Prompt:
Each entry needs to be repeated exactly, with nothing added or removed.

START Entries provided

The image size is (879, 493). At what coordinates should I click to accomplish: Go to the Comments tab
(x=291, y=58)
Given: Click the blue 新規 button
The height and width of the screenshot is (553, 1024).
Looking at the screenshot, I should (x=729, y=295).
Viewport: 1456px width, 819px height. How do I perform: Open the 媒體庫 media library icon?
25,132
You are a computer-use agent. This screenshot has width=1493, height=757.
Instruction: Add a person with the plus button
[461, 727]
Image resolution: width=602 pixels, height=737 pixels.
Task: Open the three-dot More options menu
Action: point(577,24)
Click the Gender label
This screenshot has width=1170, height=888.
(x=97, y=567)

END Entries provided

Exercise response:
The image size is (879, 493). At what coordinates should I click to accomplish: Go to the Comments tab
(x=291, y=58)
Given: Click the blue 新規 button
The height and width of the screenshot is (553, 1024).
Looking at the screenshot, I should (x=729, y=295).
Viewport: 1456px width, 819px height. How do I perform: Open the 媒體庫 media library icon?
25,132
You are a computer-use agent. This screenshot has width=1493, height=757.
Instruction: Add a person with the plus button
[461, 727]
Image resolution: width=602 pixels, height=737 pixels.
Task: Open the three-dot More options menu
Action: point(577,24)
Click the Gender label
This screenshot has width=1170, height=888.
(x=97, y=567)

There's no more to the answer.